St. Thomas, “Perfection,” & “Salvation”

For default Lutherans like myself (for such are almost all modern evangelicals) “perfection” is a bad word when it comes to thinking about the Christian life.

And yet, this term is crucial to the way in which the tradition conceives of virtue and the meaning of human life.

As Alisdair McIntyre points out in After Virtue, St. Thomas followed Aristotle in seeing man (or humanity) as a “functional concept.” That is, man is like a hammer or a watch. A watch has a certain purpose or telos: to accurately keep track of time. If a watch performs this function well, we say that it is a good watch, and so also for a hammer which drives nails well.

Now, when it comes to being human, St. Thomas says something similar. Our telos is to grow into the habitual worship of God. Never fully or finally completed, perhaps, on this side of the grave, this journey is nevertheless consummated in the beatific vision, when we will behold God (historically “to see God,” as in Christ’s words in the sermon on the mount, have been understood to be a kind of intellectual beholding) “as he is,” “face to face.”

Now, I think that this perspective sheds much light on the difficult issue of “universal salvation” and many issues related to it. For it is perhaps the case that we can say many, many things about all people, all human beings, which indicate a precious and deep relatedness to God: all are created in God’s image; all are children of God; all have inherent to their personhood “the seeds of the divine logos” (to quote Justin Martyr).

All humans have all of this, but all of this is not enough. For none of this is our telos. All these things are good and wonderful starting points, and these things do in fact indicate that we all belong to God. However, what God wants for us, what God created us to grow into, is this habitual worship of God.

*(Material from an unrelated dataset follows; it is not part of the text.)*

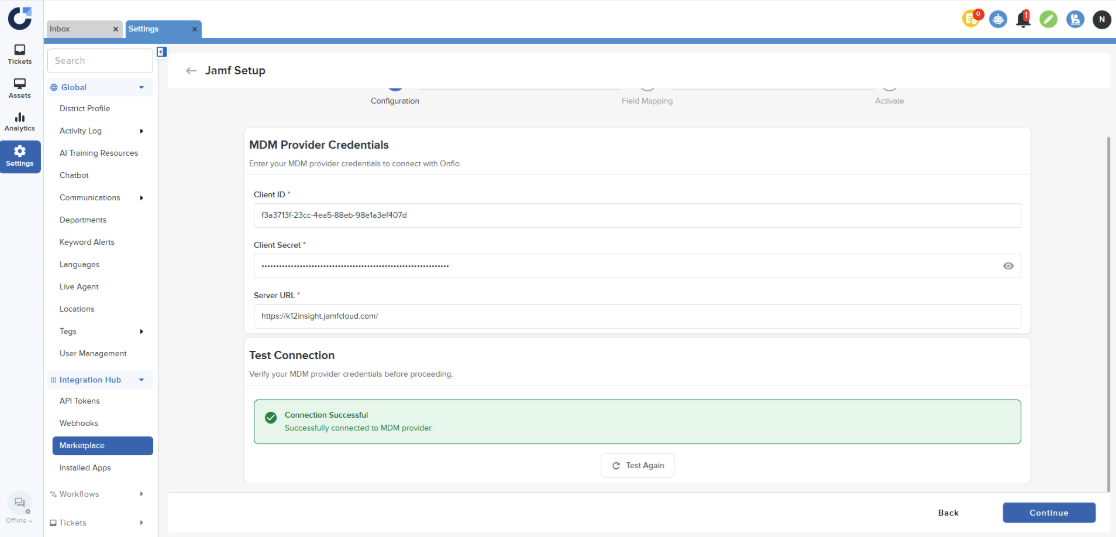Click the back arrow beside Jamf Setup
This screenshot has width=1116, height=537.
pos(191,71)
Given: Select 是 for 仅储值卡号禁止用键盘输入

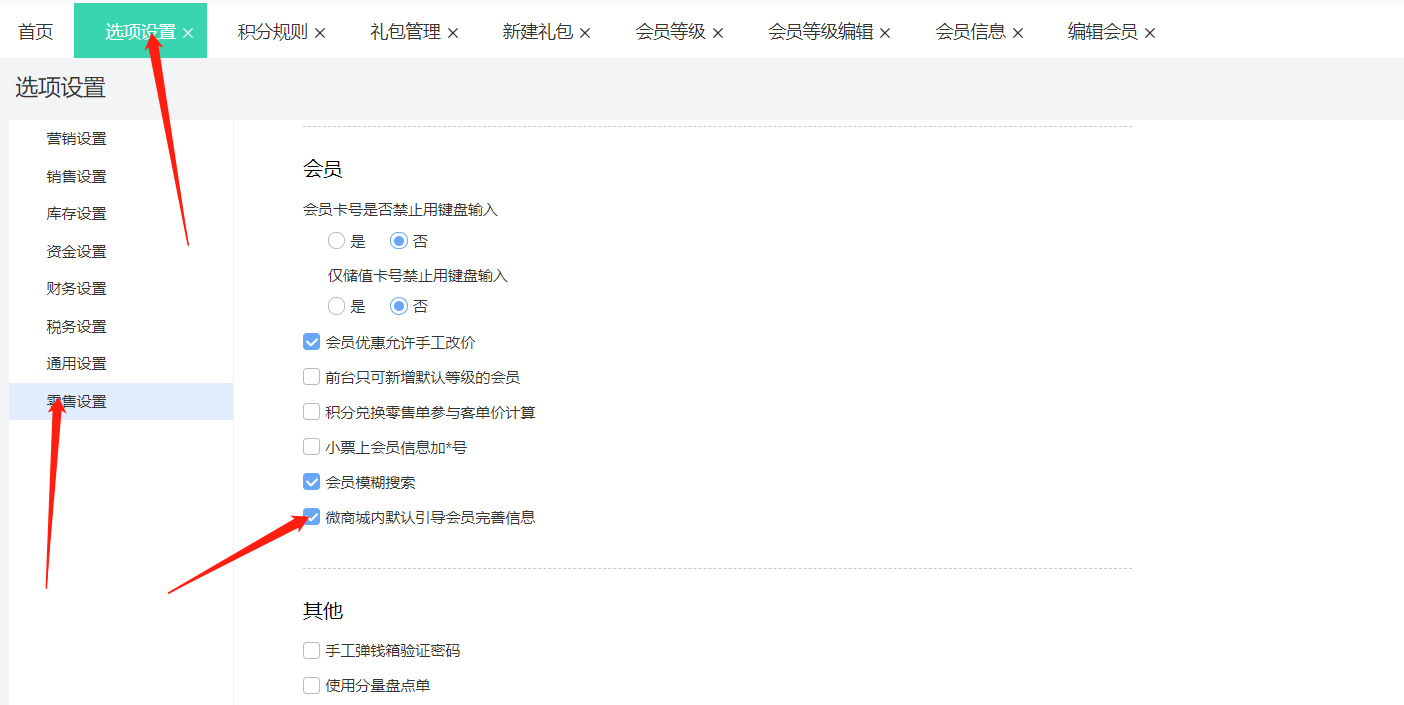Looking at the screenshot, I should (x=336, y=306).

This is our purpose; this is our fulfilment.

If a human being does this well, then there is a sense in which she is “a good person.” This is what the tradition (Aristotle, Thomas, Kenneth Kirk) call eudaimonia, “happiness,” “blessedness,” “well-being,” or “success.” This is, I want to suggest, a good way to understand the biblical idea of “salvation.” In which case those who fail to realize this telos are “not saved” in the sense that they are not reaching “perfection,” not reaching their God-given purpose.

This can help to explain how all human beings might be deeply beloved of God (and this despite the reality of the fall), etc., while still preserving the biblical (and historical) sense that not all are, finally in the end, fully “saved.”